The Fellow typically supports an MP by providing research inputs for: policy and legislative debates, parliamentary Questions, standing committee meetings, and framing private members’ Bills. Beyond Parliament, MPs have to focus on their constituency; LAMP fellows may work on issues at the constituency level. Many Fellows in the current cohort have also had a chance to visit the parliamentary constituencies, often travelling with the MP to meet district officials and engage with constituents. Visits usually include a trip to the site of a centrally-sponsored scheme, engaging with public health officials, or attending panchayat meetings. Some Fellows also assist their MPs with media-related work like drafting press releases and preparing research for public appearances.
Policy Exposure
The LAMP Fellowship is enriched by various workshops, seminars and discussions providing greater exposure to public policy. The current cohort have already engaged with experts like former Director General, CAG Amitabh Mukhopadhyay; social activists Reetika Khera and Harsh Mander; policy practitioners Nitin Pai of The Takshashila Institution, Laveesh Bhandari of Indicus Analytics and former Chairman of TRAI Nripendra Misra; and leading JNU academic, Niraja Gopal Jayal.

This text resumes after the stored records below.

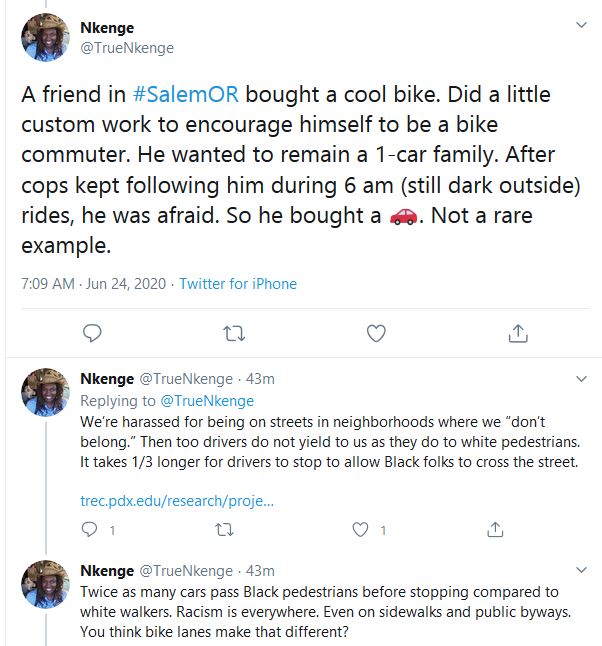Viewport: 602px width, 646px height.
Task: Share the first reply tweet
Action: (x=494, y=529)
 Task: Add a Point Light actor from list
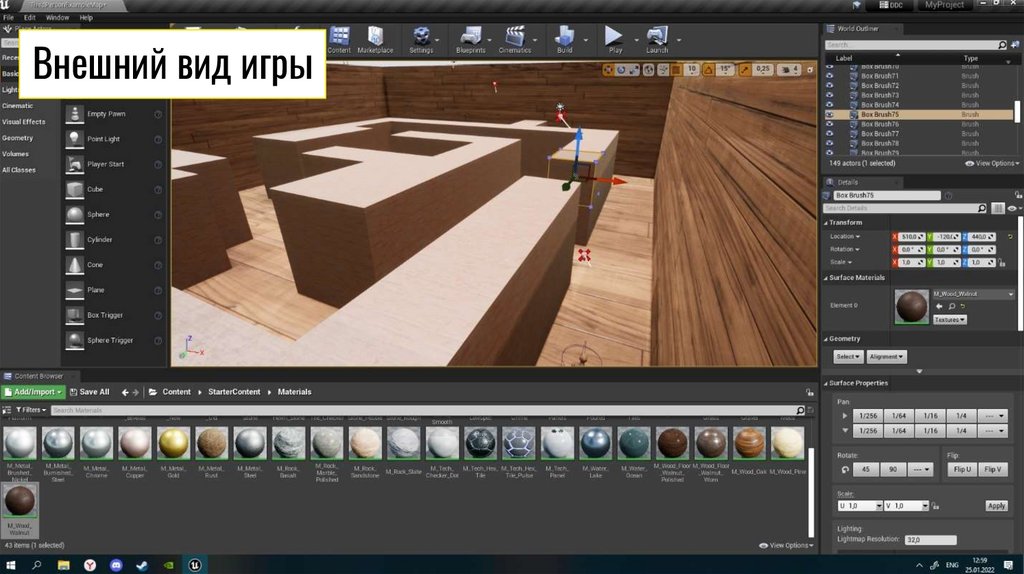[76, 139]
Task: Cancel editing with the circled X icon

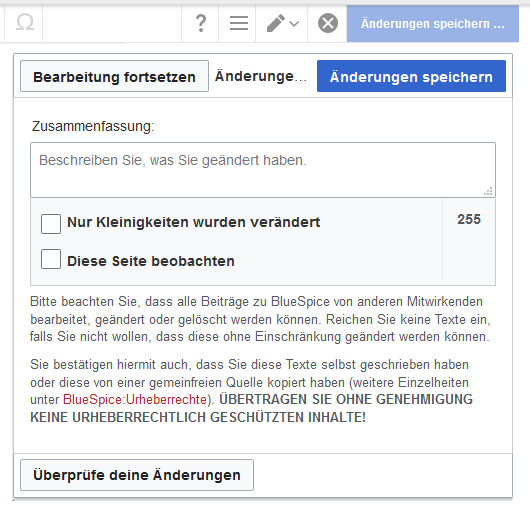Action: pos(328,23)
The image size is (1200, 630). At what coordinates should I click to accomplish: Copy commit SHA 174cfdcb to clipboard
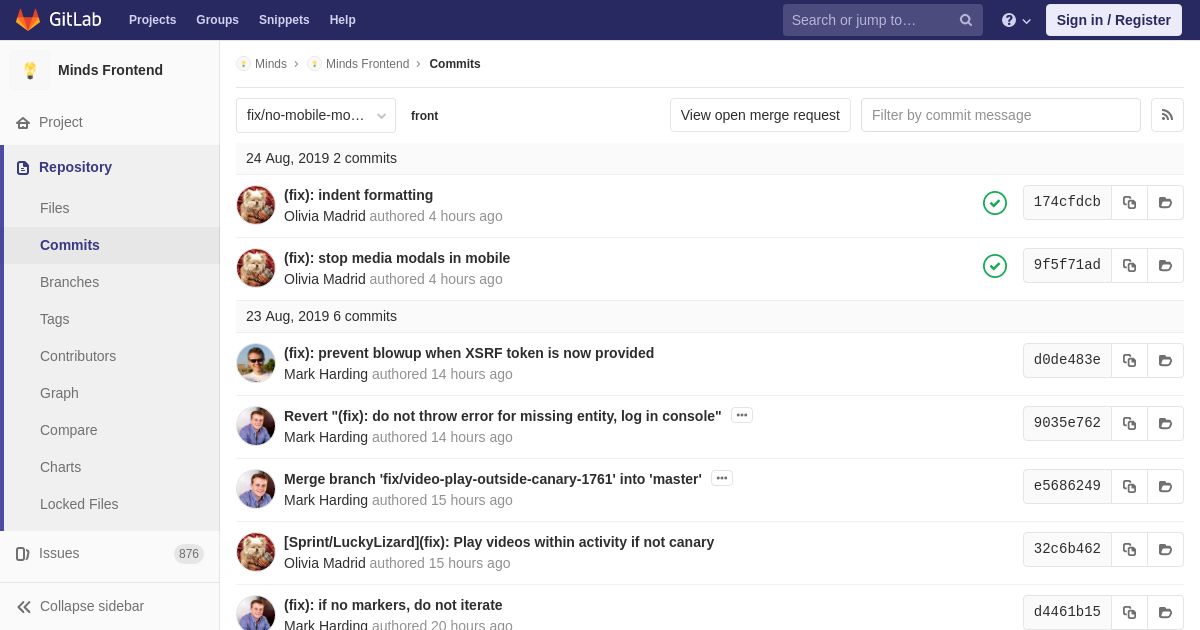(1129, 202)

"At LAMP, there is no 'typical' day at work. Each day comes with new tasks, new challenges. My work for my MP has forced me out of my comfort zone to explore and understand an array of subjects." - Kavya Iyengar, LAMP Fellow 2012-13
Fellows also get the opportunity to interact with organisations from various sectors like Google India, UNHCR and BCG. For instance, this year’s Fellows participated in the iPolicy workshop for young leaders, organised by the Centre for Civil Society. Last year, the Indian School of Business (ISB) Hyderabad hosted LAMP Fellows for a 3-day residential leadership development workshop, led by professors and guest speakers, including former RBI Governor, Dr. YV Reddy.
The LAMP Fellowship provides policy exposure but also guarantees a truly distinctive year: no two LAMP Fellows have the same experience. Every MP will have different research demands; LAMP Fellows have to be flexible, self-motivated and hungry to learn. Work can be challenging but also hugely rewarding. Previous Fellows have used the Fellowship as a launch pad, pursuing further studies at top Universities like Yale, John Hopkins, and Oxford and embarking on careers in political consulting, public relations and think tanks. Some Fellows have even continued to support the work of parliamentarians, pursuing their area of interest like media, policy and constituency development projects.
India’s vibrant democracy is constantly confronted by complex, urgent and important challenges. The Fellowship provides a once in a lifetime opportunity to understand these challenges and, perhaps, even help overcome them. Be a part of the solution, be a LAMP Fellow.